ROZERİN DOĞAN
Deprem herkesin korkulu rüyası. Depremleri, şiddetine bağlı olarak ciddi yıkım getiren önemli doğal afet olarak nitelendirebiliriz. En son Gaziantep’te yaşanan deprem… Dünyanın oluşumundan beri, sismik yönden aktif bulunan bölgelerde depremlerin ardışıklı olarak oluştuğu ve sonucunda da milyonlarca insanın ve barınakların yok olduğu bilinmektedir.
Bilindiği gibi yurdumuz dünyanın en etkin deprem kuşaklarından birinin üzerinde bulunmaktadır. Geçmişte yurdumuzda birçok yıkıcı depremler olduğu gibi, gelecekte de sık sık oluşacak depremlerle büyük can ve mal kaybına uğrayacağımız bir gerçektir. Deprem Bölgeleri Haritası'na göre; yurdumuzun yüzde 92'sinin deprem bölgeleri içerisinde olduğu, nüfusumuzun yüzde 95'inin deprem tehlikesi altında yaşadığı ve ayrıca büyük sanayi merkezlerinin yüzde 98'i ve barajlarımızın yüzde 93'ünün de deprem bölgesinde bulunduğu bilinmektedir. Kandilli Rasathanesi verilerine göre son 58 yıl içerisinde depremlerden, 58 bin 202 vatandaşımız hayatını kaybetti, 122 bin 96 kişi yaralandı ve yaklaşık olarak 411 bin 465 bina yıkıldı veya ağır hasar gördü. Sonuç olarak denilebilir ki, depremlerden her yıl ortalama bin 3 vatandaşımız ölüyor ve yedi bin 94 bina yıkılıyor. Konuyla ilgili yazılmış çok sayıda roman, hikâye, anı ve bilimsel kitap bulunuyor. Biz bu derlememizde daha çok bilgilendirici kitapları bir araya getirmeye çalıştık.

Çalışma konusu: Deprem yazısındaki "ROZERİN DOĞAN" ile "yok olduğu bilinmektedir." arasındaki kısmı, her iki ifade de dahil olmak üzere aynen tekrarla. Verilerin bu çalışmada hiçbir rolü yoktur.

Kaynaktan alıntı:

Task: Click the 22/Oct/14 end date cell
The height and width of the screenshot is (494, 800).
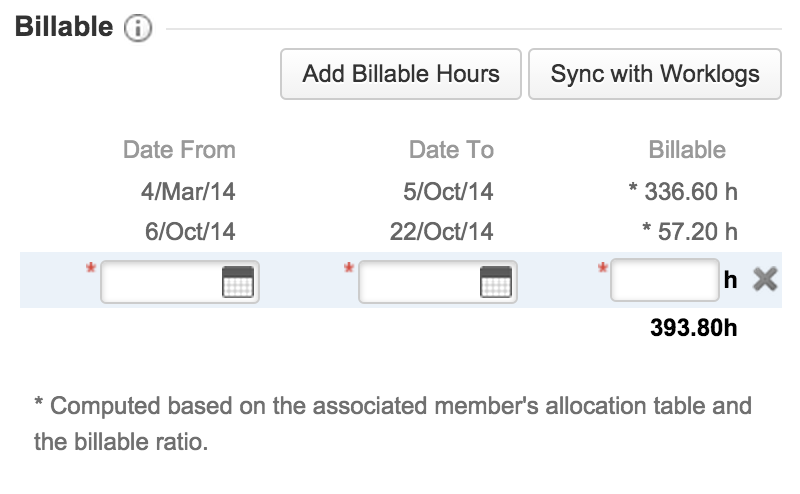Action: click(x=442, y=232)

Yazılı yanıt:
ROZERİN DOĞAN
Deprem herkesin korkulu rüyası. Depremleri, şiddetine bağlı olarak ciddi yıkım getiren önemli doğal afet olarak nitelendirebiliriz. En son Gaziantep’te yaşanan deprem… Dünyanın oluşumundan beri, sismik yönden aktif bulunan bölgelerde depremlerin ardışıklı olarak oluştuğu ve sonucunda da milyonlarca insanın ve barınakların yok olduğu bilinmektedir.